● AUSGEWÄHLTER TEXTAUSZUG:
═══

       deutschen Handballer hatten gestern keine Zeit, im Hotel Princess in
       Barcelona die angenehmen Dinge des Lebens zu genießen. Der nächste Auftrag
       wartete ja. Das Team von Bundestrainer Martin Heuberger verließ die
       katalanische Metropole gestern Mittag mit dem Mannschaftsbus gen Saragossa,
       wo es am Mittwochabend das WM-Viertelfinale bestreitet.
       
       Und die Profis platzen inzwischen vor Selbstvertrauen. „Mit uns ist
       mittlerweile zu rechnen“, sagte Spielmacher Michael Haaß (Göppingen), sein
       Blick verriet Entschlossenheit. „Ich bin sicher, dass wir die Spannung
       jetzt nicht verlieren“, sagte der Bundestrainer.
       
       Nach dem [1][28:23-Achtelfinalsieg] am Sonntag gegen Mazedonien, das wissen
       alle, können sie nun Handballgeschichte schreiben. Sollte dem Team um
       Kapitän Oliver Roggisch tatsächlich noch ein Sieg gelingen, dann wäre dies
       erst das dritte WM-Halbfinale in den letzten drei Jahrzehnten – und dies
       mit einem Kader, dem einige Experten nicht einmal das Überstehen der
       Vorrunde zugetraut hatten.

═══

● BEREITGESTELLTE ANGABEN:
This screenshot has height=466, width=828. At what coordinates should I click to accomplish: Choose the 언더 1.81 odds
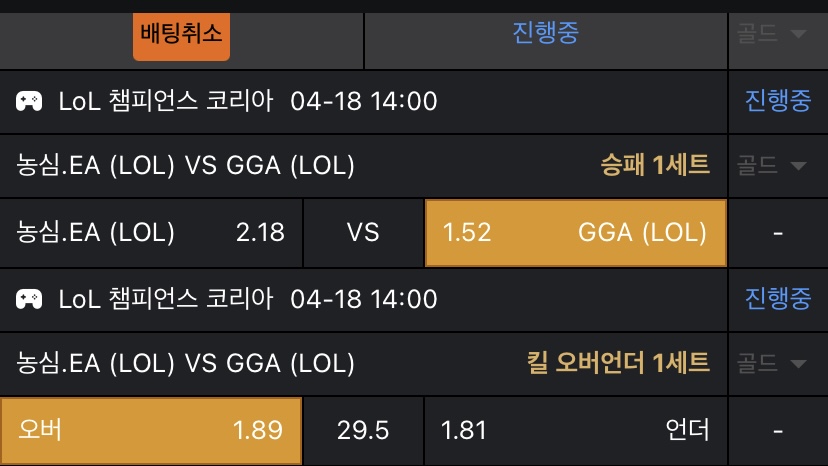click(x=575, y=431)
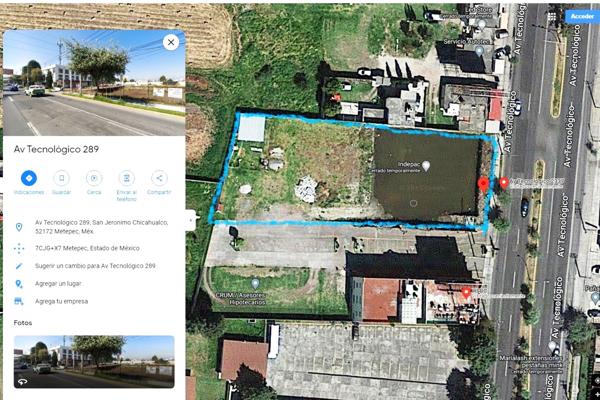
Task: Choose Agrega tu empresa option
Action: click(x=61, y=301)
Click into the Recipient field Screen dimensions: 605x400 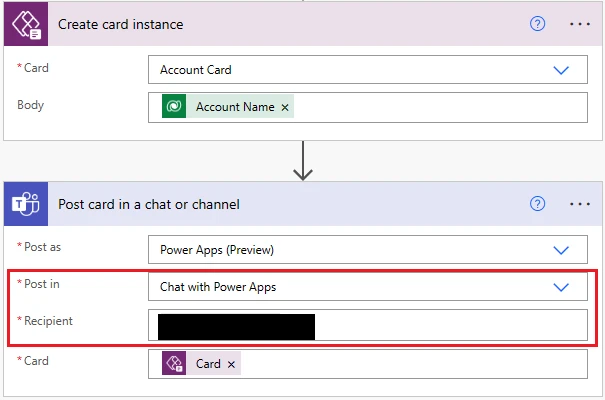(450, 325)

═══

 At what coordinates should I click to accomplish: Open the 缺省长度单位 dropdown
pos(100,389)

═══

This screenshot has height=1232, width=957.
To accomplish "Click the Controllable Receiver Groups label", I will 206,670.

═══

● ZU BEANTWORTENDE FRAGEN:
**1.** Gegen welche Mannschaft gewannen die deutschen Handballer laut dem Text über ihre WM am Sonntag das Achtelfinale?
**2.** Aktualisiere den Abschnitt des Textes, der bei „deutschen Handballer hatten“ beginnt und bei „das WM-Viertelfinale bestreitet.“ endet, und setze dabei „Flugzeug“ an die Stelle von „Mannschaftsbus“.
Grundlage für die Bearbeitung ist allein der Text.

● GEORDNETE ANTWORTEN:
**1.** Gegen Mazedonien.

**2.**
deutschen Handballer hatten gestern keine Zeit, im Hotel Princess in
       Barcelona die angenehmen Dinge des Lebens zu genießen. Der nächste Auftrag
       wartete ja. Das Team von Bundestrainer Martin Heuberger verließ die
       katalanische Metropole gestern Mittag mit dem Flugzeug gen Saragossa,
       wo es am Mittwochabend das WM-Viertelfinale bestreitet.